When someone begins studying with the witnesses, there is an initial period of friendship called "love bombing." She will be welcomed into the kingdom hall and treated like someone very special. What girl wouldn't be motivated by that? As time goes by and she either makes a commitment by getting baptized or stalls in her progression, the love will fade. If she commits and she's lucky enough to be the kind of popular, outgoing person that people are attracted to, she will have friends for as long as she remains loyal to the jws. If she doesn't make a commitment, she will find herself friendless. Either way, the specialness wears off.
Instruct your daughter in the skill of reasoning. Make sure she understands logical fallacies and how to recognize them. Make it a game (try offering a dollar for each one) to discover them in everything she reads.
Encourage her to become involved in activities with other non-JW teens. Sports, picnics, volunteer activities, book clubs--find fun and fulfilling things to occupy her mind. Make sure her life is filled with opportunities for education, friendship and fun. And offer emotional support for the anxiety she is no doubt facing on the cusp of adulthood. She has a lot of life-altering decisions ahead of her. Becoming a witness is a way of escaping from that. Help her to know that she doesn't have to escape because she's got you as a support for these major decisions.
Do not forbid her from studying. This will feed into the jw persecution complex AND natural teenage rebelliousness. Tell her you support her, and you want her to take in enough information to make a wise, informed decision.
As far as telling your partner she's nuts-don't! If you were looking into a new religion/career/hobby/long-distance carrier/etc would you want her to tell you there's something wrong with YOU for the choice you're considering? Make it clear that you respect her interest in this subject and her right to freely choose a form of worship that's right for her.
Go the opposite route and take an interest in it with her. Let her know that you're skeptical and want to be like the Bereans by "making sure of all things" from the Bible. Offer to do extracurricular research with her on the internet.
Remind her of purchases you've made in the past. Do you take the manufacturer's word that their product is the best? Do you compare it to products from other manufacturers? Do you read reviews from people who have purchased it? Do you read only the good reviews or do you read bad ones, too? Why is it useful to do this?
Never make it sound like you're attacking her or the individual JWs who are calling on her. In fact, don't even attack the beliefs. Just question. Say, "I find it odd that they JWs teach this, when the Bible says this. Why do you suppose there's a discrepancy? Which source do you think is more trustworthy?"
Here is a resource for questionable topics with JWs.

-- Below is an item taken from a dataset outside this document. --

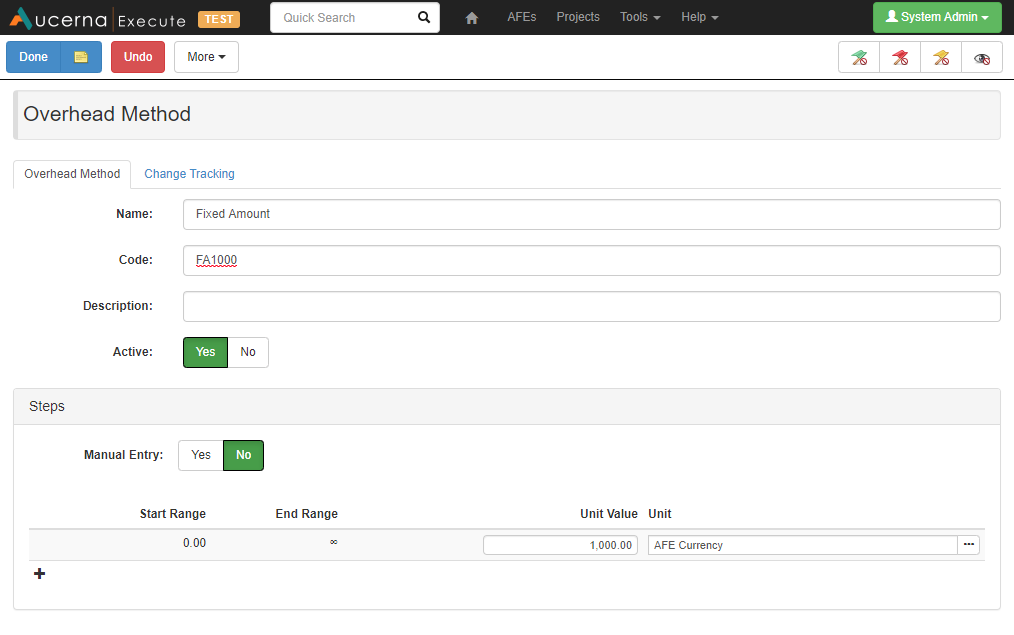Open the Unit picker ellipsis button

968,545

Do not draw away from your family or fight them as they take an interest in the JWs. The JWs are teaching them that this will happend because they have the truth and Satan is out to get them. Do the opposite and draw closer to your family and take an interest in what they're learning and what questions they have. Make sure they always know you are on your FAMILY's side rather than just on the opposite side of the witnesses.
Good luck and, again, welcome!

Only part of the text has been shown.